In the town of Maidenhead, then in the parish of Cookham, Berkshire, in which parish he was born, in 1659 he built eight almshouses of two rooms each for eight poor men, aged over 50 and parishioners of Cookham, and their wives. He endowed it with Norden's Farm, a 116-acre estate in the parish of Bray, the rental receipts from which were to be paid to the Worshipful Company of Salters which then distributed sums to the residents in amounts and at times as set down in the foundation deed. The Almshouses still operate today under the management of the Salters Company.

==Death==
James Smith died on 10 October 1667, aged 80.
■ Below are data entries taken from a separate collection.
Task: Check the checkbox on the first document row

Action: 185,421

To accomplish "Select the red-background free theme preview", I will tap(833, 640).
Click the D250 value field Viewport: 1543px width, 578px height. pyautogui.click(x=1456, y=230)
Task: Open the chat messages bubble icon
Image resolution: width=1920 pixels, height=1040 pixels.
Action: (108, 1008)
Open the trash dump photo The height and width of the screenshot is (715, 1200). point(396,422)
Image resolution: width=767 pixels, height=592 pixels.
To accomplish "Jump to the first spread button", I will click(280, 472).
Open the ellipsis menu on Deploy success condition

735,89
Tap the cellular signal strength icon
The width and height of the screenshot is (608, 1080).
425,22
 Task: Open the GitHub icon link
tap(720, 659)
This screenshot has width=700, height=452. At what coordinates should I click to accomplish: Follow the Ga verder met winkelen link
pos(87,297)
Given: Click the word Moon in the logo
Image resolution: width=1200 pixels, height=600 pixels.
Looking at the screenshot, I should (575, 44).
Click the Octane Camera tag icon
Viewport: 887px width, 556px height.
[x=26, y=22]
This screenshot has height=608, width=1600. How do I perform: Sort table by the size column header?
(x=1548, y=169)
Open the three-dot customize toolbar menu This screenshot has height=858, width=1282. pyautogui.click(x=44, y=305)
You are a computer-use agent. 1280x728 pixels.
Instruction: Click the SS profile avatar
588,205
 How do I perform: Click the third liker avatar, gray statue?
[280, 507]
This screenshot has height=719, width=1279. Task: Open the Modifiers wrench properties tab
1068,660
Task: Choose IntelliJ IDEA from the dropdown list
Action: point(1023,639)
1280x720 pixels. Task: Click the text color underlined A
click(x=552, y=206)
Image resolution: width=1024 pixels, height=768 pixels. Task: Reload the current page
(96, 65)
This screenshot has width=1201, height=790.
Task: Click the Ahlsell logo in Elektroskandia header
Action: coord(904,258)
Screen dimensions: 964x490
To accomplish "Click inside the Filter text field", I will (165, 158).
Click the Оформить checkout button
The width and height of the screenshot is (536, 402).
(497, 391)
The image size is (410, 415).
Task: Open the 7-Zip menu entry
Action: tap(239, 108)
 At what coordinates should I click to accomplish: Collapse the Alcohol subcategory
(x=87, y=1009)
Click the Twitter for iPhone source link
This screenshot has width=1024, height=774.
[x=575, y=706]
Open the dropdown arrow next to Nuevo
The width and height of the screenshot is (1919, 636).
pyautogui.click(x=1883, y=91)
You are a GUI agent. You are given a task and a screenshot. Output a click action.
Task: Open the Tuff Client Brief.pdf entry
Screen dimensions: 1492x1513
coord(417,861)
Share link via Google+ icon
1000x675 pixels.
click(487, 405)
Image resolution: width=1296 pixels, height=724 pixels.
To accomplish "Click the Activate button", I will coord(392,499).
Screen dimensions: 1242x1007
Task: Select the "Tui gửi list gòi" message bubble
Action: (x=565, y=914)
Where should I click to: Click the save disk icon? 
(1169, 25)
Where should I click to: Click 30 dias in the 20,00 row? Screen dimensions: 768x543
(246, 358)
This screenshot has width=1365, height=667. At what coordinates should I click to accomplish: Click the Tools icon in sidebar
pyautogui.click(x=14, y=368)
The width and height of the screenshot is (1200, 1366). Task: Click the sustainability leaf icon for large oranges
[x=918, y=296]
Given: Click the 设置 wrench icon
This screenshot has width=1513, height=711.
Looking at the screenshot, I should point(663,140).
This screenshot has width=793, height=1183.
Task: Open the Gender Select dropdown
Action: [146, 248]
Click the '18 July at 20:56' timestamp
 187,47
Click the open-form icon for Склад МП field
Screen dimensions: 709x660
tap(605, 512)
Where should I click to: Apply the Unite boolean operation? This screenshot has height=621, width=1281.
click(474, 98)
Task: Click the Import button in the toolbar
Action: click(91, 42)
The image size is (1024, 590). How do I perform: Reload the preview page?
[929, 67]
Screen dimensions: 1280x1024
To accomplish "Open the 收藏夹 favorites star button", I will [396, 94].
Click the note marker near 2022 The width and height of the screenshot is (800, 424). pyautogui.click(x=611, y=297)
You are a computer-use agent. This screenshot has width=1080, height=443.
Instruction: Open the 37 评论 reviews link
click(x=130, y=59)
==Donation of silver chalices==
He donated two silver chalices to Hammersmith Chapel, with London hall-mark of 1656, 77¾ inches high and 4¾ inches in diameter, each with a paten 6 inches in diameter, each one engraved with the arms of Smith: Azure, a lion or on a chief argent a mullet between two roundels gules. They are engraved with the following inscription:
"Theis cupps and Plates was guiven by James Smith Esq. to the Chappell of Hammersmith in the yeare of our Lord 1657".

==Monument==
His monument was erected in the Chapel of St. Paul, in the hamlet of Hammersmith, built in 1631, then a chapel of ease of Fulham parish church. It was demolished and rebuilt in 1882 as St Paul's Church, Hammersmith, in which his monument was re-erected. The monument was described as follows by Falkner (1839):
"a stately monument of black marble; on the apex of the pediment is placed a blocking, on which stands the bust of Alderman Smith, in his gown, with a laced falling band, a flowing curled wig, whiskers, and beard, supported by two female weeping figures, of incongruous grouping and attitude. Under the pediment is a black marble tablet, within a fluted border, with ... inscription, and in the centre of the pediment is the family coat of arms. This monument derives additional interest by the display of the ... costume worn by the person whose resemblance it is intended to preserve. It is thus that the productions of the chisel become useful, by displaying authentic documents from which the future historian and sculptor may he enabled to describe and delineate faithfully, the fugitive fashions of by-gone ages".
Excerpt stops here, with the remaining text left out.